**Work instructions:** Continue the article on cryopreserving organs and tissues, starting after its final sentence.

**Text block:**
= = = = =
Team aims to preserve organs by freezing them

Interdisciplinary efforts boost abilities to cryopreserve and bank organs and tissues to save and improve lives

Mifi Purvis - 6 February 2017

(EDMONTON) This year, the Extreme Cryo Symposium (January 27-28 at the U of A) celebrated a milestone 15th meeting. An interdisciplinary effort, Extreme Cryo meets almost every year and offers research groups the opportunity to share expert perspectives in such broad areas as biopreservation and technologies that allow better use of cells, tissues and organs for clinical transplantation and regenerative medicine and research.

"Our university is a strong centre for cryobiology," says Janet Elliott, professor in the Department of Chemical and Materials Engineering and a Canada Research Chair in Thermodynamics. "And the symposium, which is organized by graduate students and staff, offers our students and researchers the opportunity to work alongside other disciplines. It's a real cross-pollination of ideas."

Led by Elliott and professors in the Faculty of Medicine and Dentistry (Jason Acker, Locksley McGann and Nadr Jomha), the U of A's cryobiology expertise lies in the study of biology at low temperatures. It impacts research, reproductive technology, transplantation of articular cartilage, cornea storage and much more.

"As far as tissue transplant goes, we have an interest in matching supply with demand," Elliott says, explaining that many viable tissues and organs go to waste because there is such a small window of opportunity for transplantation. If too much time passes after a donor's death, tissue starts to degenerate. Sometimes, it's a matter of hours, and transplant teams must race the clock. Cryopreservation offers the possibility to extend the viability of organs and tissues, meaning more patients benefit from transplantation, which saves lives and improves the quality of life for many more.
= = = = =
**Record extracts:**
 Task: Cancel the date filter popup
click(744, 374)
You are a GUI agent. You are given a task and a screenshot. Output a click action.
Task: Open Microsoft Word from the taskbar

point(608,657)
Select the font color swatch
= = = = =
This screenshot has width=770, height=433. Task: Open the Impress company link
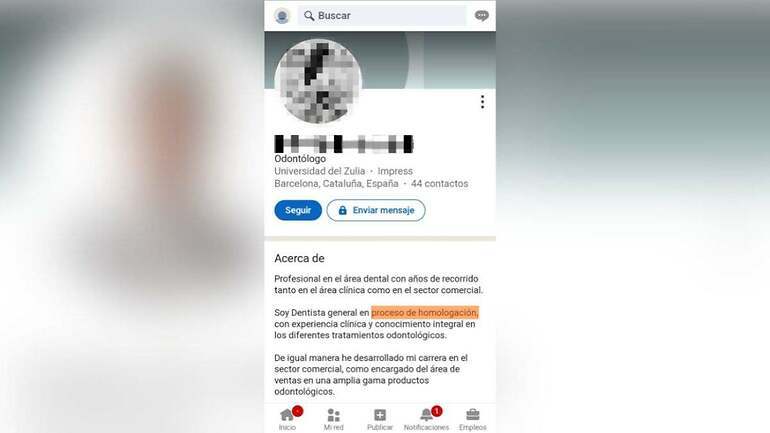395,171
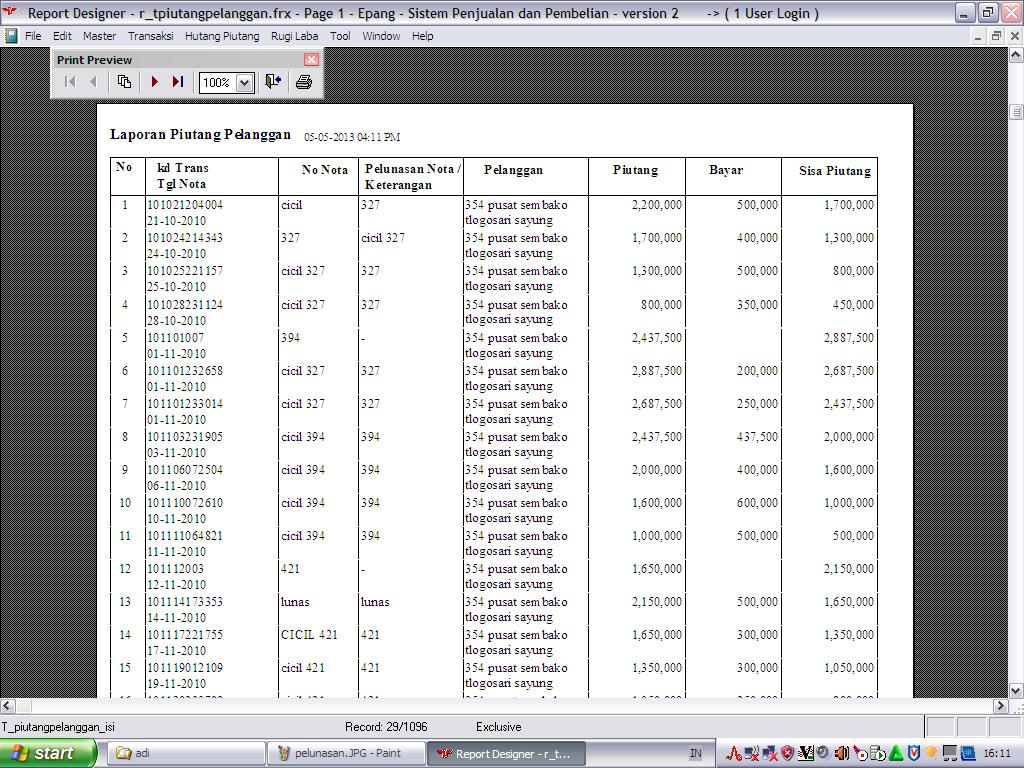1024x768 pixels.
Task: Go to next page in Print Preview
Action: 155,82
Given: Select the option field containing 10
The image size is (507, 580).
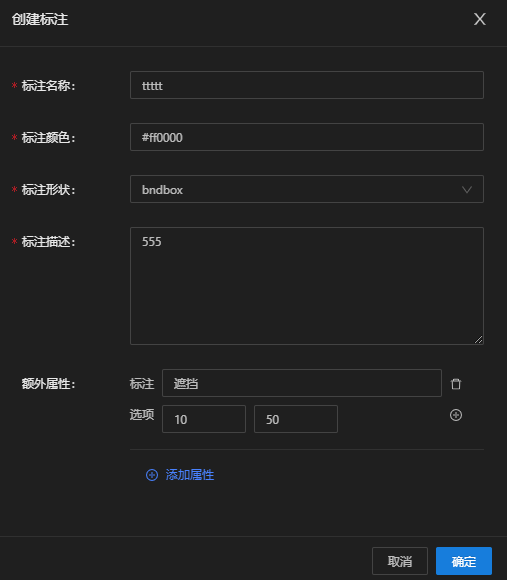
= = = = =
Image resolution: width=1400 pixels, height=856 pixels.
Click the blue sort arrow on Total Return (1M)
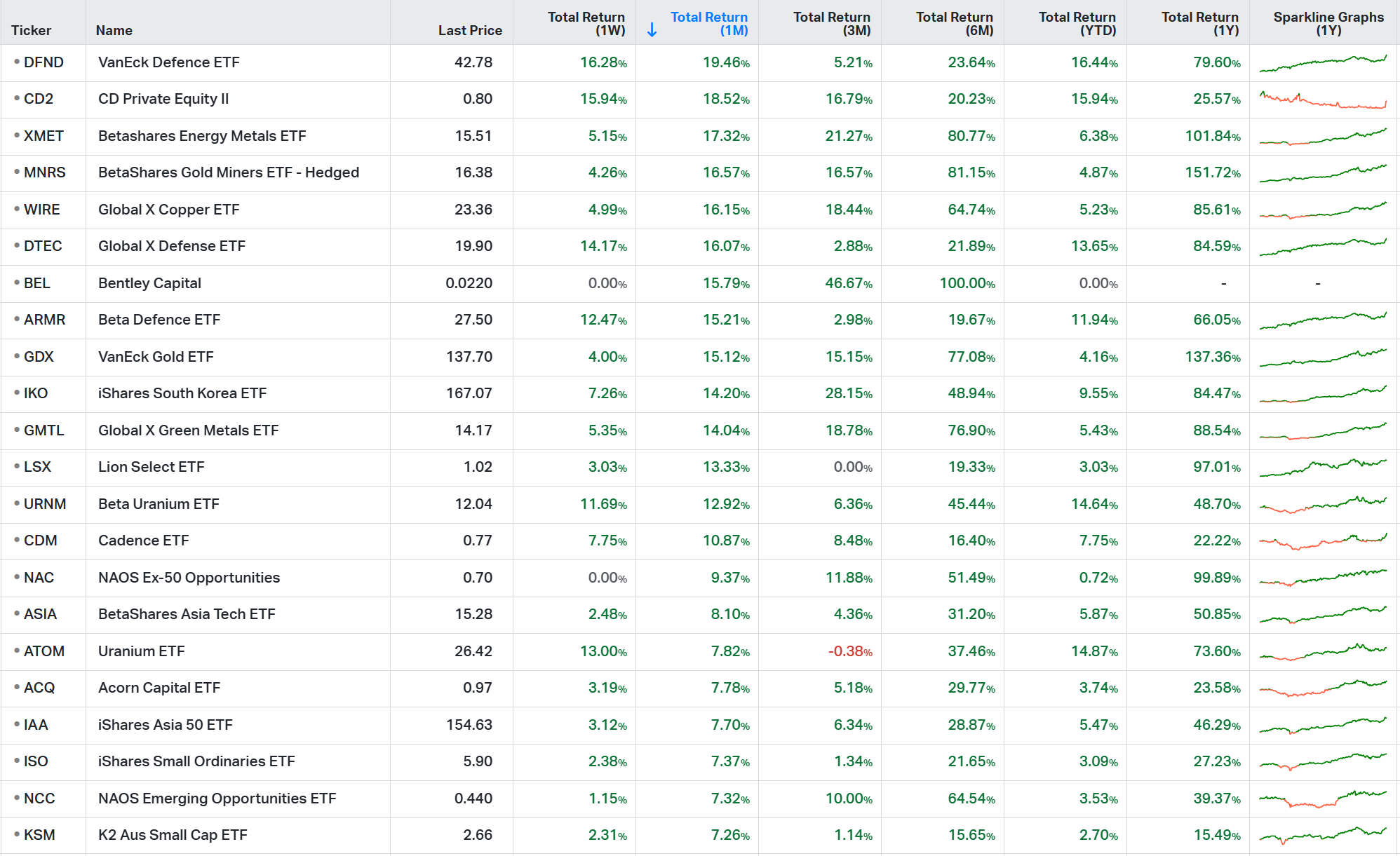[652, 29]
= = = = =
**Response to this exercise:**
The theme of the symposium is different every year and this year nearly a dozen experts presented the latest information, research and policy news about cell, tissue and organ preservation to more than 40 participants. The three keynote speakers were the U of A's Lori West, director of the Alberta Transplant Institute, Jedd Lewis of the Organ Preservation Alliance in the United States, and Edmond Young from the University of Toronto.

West delivered a presentation about immunomodulation and organ transplant, offering her latest findings-and new hope-that researchers are working to create universal transplantation, beyond blood-group matching. Lewis addressed the current and potential impact of cryopreservation on human health. His group, the Organ Preservation Alliance, works with scientific leaders and other stakeholders to make preservation research a common priority, connecting experts in relevant fields and helping guide efforts to support preservation research. Young presented on the engineering of microfluidic tissue models for cancer and lung research.

The theme of Extreme Cryo 2018 is still unknown, but Elliott says the symposium gets better every year.